*** Opening of Passage for review ***
If we turn from implications for curriculum to implications for learning theory, a sociocultural approach requires that we ask ourselves some very tough questions about what kinds of personal identity and cultural values our science teaching accepts, respects, or is compatible with.

 Our goal is science for all, but what does this mean if our particular view of science is too aggressively masculine to sit well with many students’ identities? Too narrowly rationalistic to accomodate spiritual longings?  Too technicist, abstract, and formalist for a wide range of humanistic, esthetic, sensualist, and pragmatic  dispositions? Must all students love machines, numbers, predictability, and control to be welcome in our construction of what science must be? Do we have to continue to ignore the well-attested and documented (e.g. Wechsler 1977,  Tauber 1996, John-Steiner 1985) esthetic, intuitive, and emotional components of scientific creativity in our teaching methods?
*** Close of Passage for review ***
## What is needed
Edit the passage on science teaching from "If we turn from" to "is compatible with.", replacing "tough" with "hard".
*** Opening of Recorded data ***
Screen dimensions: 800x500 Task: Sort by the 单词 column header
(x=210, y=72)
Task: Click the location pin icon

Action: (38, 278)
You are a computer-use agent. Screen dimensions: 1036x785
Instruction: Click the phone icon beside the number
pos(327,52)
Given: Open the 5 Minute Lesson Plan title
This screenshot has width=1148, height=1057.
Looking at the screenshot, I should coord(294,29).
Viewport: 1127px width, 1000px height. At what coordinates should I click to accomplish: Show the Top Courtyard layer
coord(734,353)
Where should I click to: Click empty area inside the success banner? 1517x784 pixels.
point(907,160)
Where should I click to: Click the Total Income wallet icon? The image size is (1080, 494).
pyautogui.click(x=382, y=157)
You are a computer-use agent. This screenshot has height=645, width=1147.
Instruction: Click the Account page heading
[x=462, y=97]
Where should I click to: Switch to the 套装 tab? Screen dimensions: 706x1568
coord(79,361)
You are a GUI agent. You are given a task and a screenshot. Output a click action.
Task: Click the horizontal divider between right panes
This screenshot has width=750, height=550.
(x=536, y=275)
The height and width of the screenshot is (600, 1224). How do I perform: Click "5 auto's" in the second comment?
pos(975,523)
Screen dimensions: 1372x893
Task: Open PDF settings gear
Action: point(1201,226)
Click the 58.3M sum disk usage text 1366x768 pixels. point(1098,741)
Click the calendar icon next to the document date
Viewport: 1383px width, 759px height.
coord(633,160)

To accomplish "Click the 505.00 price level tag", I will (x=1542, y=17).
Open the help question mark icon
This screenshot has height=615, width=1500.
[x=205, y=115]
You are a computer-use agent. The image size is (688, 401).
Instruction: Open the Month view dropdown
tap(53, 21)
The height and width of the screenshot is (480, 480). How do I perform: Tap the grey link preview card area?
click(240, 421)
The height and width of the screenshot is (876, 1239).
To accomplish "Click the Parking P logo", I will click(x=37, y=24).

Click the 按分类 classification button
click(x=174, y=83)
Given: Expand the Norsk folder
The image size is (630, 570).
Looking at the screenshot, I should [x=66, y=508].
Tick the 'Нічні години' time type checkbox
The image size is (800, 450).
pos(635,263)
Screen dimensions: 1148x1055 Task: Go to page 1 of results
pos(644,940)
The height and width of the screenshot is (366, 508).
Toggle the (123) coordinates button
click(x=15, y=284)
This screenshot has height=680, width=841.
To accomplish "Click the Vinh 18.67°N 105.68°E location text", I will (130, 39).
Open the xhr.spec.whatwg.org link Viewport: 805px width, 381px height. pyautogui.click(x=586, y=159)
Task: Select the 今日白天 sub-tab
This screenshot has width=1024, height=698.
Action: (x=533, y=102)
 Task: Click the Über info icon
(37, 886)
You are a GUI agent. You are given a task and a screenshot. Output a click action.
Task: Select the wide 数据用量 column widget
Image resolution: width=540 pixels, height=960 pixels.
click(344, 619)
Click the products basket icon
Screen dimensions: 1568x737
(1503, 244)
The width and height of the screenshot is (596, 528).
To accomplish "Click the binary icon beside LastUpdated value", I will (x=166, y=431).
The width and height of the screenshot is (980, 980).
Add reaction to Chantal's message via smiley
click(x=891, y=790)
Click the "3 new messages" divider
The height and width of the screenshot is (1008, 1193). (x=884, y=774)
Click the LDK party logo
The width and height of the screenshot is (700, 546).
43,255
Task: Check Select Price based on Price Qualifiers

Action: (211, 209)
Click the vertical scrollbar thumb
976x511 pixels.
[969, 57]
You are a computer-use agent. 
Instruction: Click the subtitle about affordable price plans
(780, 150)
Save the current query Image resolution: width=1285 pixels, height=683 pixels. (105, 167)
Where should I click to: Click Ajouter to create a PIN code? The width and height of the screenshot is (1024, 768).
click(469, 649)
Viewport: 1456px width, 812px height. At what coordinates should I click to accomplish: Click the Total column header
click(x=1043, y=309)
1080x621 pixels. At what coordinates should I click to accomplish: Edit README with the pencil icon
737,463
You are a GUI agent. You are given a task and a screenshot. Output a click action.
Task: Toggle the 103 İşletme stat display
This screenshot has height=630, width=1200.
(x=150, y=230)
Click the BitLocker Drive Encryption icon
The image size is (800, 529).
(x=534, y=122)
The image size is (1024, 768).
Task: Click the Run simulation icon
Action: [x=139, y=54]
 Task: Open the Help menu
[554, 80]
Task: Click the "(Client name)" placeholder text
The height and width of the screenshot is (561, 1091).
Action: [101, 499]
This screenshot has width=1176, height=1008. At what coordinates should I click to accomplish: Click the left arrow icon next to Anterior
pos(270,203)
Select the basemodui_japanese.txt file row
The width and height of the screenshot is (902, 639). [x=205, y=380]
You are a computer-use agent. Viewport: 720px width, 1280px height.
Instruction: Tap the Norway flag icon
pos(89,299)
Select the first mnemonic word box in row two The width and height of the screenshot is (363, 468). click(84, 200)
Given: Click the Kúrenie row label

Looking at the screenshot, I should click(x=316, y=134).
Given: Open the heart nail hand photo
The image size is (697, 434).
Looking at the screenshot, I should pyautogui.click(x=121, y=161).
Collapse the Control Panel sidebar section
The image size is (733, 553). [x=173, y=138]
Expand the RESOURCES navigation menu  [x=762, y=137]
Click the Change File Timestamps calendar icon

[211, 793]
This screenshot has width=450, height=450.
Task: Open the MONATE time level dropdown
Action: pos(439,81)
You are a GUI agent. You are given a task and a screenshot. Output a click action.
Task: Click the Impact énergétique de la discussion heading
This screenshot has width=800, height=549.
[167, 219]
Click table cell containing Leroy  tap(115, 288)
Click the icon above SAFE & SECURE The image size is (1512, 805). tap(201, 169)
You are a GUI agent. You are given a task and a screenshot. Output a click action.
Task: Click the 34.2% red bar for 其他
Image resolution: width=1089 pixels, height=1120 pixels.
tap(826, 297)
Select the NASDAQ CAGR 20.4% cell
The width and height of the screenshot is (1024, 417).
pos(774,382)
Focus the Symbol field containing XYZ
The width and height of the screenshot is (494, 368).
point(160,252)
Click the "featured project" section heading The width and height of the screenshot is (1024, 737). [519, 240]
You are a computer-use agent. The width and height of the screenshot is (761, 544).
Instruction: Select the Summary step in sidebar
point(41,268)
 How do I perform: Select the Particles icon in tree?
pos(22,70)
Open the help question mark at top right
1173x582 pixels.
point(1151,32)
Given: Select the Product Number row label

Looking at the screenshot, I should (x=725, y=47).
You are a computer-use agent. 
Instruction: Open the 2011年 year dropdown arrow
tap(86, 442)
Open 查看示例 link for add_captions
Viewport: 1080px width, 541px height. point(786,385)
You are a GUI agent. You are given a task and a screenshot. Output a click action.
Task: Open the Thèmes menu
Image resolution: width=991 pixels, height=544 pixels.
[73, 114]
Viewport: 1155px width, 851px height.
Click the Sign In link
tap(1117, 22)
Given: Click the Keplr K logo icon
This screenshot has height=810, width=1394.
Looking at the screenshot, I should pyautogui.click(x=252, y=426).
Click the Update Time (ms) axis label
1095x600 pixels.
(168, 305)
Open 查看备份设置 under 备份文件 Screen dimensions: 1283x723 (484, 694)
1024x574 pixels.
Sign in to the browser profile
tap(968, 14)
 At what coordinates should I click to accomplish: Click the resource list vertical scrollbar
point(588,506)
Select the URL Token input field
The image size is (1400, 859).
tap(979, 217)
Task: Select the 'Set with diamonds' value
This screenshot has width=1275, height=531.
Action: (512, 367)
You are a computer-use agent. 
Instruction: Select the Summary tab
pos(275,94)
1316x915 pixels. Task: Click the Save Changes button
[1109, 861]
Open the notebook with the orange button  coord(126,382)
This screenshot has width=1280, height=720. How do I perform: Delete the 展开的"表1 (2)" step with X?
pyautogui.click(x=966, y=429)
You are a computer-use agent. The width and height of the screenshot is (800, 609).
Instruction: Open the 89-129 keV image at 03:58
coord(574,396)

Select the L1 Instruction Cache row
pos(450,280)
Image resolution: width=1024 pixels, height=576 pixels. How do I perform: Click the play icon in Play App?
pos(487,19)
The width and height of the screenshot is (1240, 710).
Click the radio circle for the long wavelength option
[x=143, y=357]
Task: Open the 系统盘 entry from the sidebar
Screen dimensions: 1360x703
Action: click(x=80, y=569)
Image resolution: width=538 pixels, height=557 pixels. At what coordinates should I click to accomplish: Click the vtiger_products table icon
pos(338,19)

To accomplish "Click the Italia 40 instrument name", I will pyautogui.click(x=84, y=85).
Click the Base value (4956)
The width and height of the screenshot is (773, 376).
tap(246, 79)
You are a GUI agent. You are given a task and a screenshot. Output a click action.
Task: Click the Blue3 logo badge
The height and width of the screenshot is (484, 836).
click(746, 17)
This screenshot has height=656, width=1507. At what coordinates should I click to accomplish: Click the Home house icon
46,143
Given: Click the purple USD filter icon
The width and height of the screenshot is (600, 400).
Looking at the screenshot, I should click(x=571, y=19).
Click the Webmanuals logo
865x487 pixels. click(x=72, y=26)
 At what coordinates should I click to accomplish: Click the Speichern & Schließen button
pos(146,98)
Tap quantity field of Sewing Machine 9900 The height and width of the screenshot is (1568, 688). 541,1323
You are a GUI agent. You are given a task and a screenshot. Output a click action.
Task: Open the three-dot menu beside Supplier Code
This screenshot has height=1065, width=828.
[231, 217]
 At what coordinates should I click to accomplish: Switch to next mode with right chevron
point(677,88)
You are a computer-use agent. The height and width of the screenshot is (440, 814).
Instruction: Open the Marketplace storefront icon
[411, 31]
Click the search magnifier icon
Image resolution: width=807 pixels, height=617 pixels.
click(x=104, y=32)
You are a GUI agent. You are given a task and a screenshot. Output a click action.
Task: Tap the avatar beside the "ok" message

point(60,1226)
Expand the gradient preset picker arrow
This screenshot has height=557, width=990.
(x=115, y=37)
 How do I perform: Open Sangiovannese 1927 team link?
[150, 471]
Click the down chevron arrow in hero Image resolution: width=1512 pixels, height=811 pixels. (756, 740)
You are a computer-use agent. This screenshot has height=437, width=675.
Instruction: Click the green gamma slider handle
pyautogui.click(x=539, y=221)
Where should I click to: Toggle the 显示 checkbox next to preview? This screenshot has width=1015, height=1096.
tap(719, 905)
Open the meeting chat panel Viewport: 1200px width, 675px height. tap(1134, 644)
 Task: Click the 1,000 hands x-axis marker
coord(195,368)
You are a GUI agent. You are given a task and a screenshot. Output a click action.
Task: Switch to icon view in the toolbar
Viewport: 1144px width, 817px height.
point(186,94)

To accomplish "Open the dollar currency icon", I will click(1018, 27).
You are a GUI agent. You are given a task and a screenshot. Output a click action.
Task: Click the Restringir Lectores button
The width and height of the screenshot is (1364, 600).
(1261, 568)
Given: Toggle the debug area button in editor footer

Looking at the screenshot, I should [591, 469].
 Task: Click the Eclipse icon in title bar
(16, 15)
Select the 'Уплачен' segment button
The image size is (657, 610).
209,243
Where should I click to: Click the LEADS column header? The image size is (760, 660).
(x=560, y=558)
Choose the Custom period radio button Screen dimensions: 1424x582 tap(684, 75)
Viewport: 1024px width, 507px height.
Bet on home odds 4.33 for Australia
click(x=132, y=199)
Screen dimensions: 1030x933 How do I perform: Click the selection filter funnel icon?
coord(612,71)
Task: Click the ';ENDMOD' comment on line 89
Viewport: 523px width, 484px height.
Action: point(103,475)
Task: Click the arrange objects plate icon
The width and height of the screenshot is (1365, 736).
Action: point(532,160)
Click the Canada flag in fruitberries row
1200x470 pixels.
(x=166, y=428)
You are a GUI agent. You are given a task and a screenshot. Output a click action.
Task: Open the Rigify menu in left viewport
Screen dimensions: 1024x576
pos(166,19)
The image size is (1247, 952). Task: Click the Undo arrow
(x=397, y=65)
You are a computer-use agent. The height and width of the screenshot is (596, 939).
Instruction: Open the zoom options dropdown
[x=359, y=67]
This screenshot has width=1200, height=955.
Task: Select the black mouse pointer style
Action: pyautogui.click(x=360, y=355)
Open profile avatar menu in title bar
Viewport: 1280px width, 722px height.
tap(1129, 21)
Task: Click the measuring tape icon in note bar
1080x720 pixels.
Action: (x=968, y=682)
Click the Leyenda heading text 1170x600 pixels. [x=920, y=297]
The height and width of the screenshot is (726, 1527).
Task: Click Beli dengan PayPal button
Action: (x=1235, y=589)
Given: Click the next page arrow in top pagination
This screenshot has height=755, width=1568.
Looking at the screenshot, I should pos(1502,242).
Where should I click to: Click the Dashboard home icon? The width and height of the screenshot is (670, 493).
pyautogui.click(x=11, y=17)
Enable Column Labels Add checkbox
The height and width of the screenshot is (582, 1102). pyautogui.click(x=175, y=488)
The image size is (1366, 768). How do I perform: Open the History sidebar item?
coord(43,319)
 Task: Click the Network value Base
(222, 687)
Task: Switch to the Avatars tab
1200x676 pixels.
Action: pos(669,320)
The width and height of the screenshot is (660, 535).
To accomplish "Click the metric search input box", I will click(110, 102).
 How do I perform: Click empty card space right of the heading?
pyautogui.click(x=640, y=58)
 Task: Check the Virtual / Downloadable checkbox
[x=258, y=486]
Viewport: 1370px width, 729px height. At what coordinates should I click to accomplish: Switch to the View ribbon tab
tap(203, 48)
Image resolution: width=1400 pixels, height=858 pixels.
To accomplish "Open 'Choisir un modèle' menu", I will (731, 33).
*** Close of Recorded data ***
## Task result
If we turn from implications for curriculum to implications for learning theory, a sociocultural approach requires that we ask ourselves some very hard questions about what kinds of personal identity and cultural values our science teaching accepts, respects, or is compatible with.